Daniel Forman's daily diary of the election campaign.

Tuesday April 26, 10:45am

"Brian who?" will be the response of most voters to the news that former Hackney MP Brian Sedgemore has announced he is defecting from Labour to the Lib Dems.

But these announcements do have the effect of grabbing media attention for a day, which means that Charles Kennedy will keep the spotlight on his strongpoint of Iraq for another day, overshadowing Labour's education policies.

Sedgemore's switch is symbolic more than anything else, representing the fact that the Lib Dems are closer on many key issues - Iraq, ID cards, control orders, tax, tuition fees, etc - to those on Labour's left than the government is itself.

Yet as the explicit aim is to persuade these people to follow him into support for the third party at the polling booths, it may backfire. As many if not more Labour loyalists could be annoyed enough by the politically motivated timing of the move as convinced it is the right call.
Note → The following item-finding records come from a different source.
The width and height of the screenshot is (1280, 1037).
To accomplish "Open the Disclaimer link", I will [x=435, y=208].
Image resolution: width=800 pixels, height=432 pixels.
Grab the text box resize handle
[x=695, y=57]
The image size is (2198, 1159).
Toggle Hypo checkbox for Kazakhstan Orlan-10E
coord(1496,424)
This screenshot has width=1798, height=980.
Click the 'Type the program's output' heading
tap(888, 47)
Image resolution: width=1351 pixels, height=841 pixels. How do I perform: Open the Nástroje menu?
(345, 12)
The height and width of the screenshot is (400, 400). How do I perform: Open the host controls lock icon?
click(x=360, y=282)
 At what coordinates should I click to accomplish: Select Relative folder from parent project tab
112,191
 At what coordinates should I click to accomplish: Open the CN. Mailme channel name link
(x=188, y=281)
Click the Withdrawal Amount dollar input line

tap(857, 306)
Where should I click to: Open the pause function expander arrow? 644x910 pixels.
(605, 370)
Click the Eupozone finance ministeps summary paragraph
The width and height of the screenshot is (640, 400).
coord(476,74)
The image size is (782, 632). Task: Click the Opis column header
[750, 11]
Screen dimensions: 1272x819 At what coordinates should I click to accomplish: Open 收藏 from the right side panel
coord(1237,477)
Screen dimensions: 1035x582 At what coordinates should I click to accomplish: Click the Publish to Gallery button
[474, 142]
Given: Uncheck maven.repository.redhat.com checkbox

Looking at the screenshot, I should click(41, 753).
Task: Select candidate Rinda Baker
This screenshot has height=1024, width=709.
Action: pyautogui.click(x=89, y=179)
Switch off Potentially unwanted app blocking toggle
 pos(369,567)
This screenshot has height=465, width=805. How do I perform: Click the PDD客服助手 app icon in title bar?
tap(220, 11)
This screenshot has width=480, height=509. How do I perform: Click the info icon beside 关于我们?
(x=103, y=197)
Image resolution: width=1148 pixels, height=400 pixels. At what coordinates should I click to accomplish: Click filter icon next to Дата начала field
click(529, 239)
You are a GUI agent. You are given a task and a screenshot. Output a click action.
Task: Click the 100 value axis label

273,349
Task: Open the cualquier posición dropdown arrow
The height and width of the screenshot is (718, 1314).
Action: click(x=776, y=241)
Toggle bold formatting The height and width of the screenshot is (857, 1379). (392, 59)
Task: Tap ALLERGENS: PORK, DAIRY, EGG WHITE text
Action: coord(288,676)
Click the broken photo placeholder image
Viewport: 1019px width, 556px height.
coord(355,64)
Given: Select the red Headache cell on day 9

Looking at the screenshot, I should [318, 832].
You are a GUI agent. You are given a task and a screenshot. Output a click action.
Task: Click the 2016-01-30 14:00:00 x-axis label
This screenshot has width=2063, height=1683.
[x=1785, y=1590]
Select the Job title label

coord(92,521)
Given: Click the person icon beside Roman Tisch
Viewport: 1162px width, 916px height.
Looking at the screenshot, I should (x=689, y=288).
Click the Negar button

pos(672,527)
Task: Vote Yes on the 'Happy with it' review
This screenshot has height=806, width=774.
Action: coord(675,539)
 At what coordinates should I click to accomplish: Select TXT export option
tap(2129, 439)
It also highlights the contradiction Kennedy is trying to straddle of trying to appeal to the disillusioned on the left and right. Sedgemore - a serial Labour rebel - has little in common with Conservatives.

However defections are now almost part and parcel of campaigns. On a smaller scale the Lib Dems have already pulled this trick once in this election.

Stephen Wilkinson, formerly Labour's candidate for Ribble Valley, announced on the day the poll was called that he was joining Kennedy's ranks.

Labour is far from averse from the tactic either. Wilkinson's move was rather cancelled out by the bizarre decision the next day of Paul Marsden, MP for Shrewsbury in the last parliament, to rejoin Labour having originally quit for the Lib Dems in 2001.

In January it was also announced that retiring Tory MP Robert Jackson was joining Tony Blair's team.

Like its capture of other one nation Conservatives under Blair, such as Shaun Woodward and Alan Howarth, this had a little more impact in that it showed the Tories were no longer representing this group.

Jackson, a respected authority on higher education, also undermined Michael Howard's stance on that subject.

In contrast, no voter is under the illusion that Blair is a representative of the socialist left. Neither will what personal standing Sedgemore has in Hackney South be enough to do more than dent Labour's 15,049 majority in the seat.

Woodward and Howarth did stand again, albeit in safe seats they were parachuted into.

But none of these defections - or 'betrayals' as critics would have them - have the same impact of heavyweight upheavals such as the 'gang of four' leaving Labour to form the SDP.

The saying that today's news is tomorrow's fish and chip paper is redundant only in the sense that takeaways are no longer wrapped in newspaper.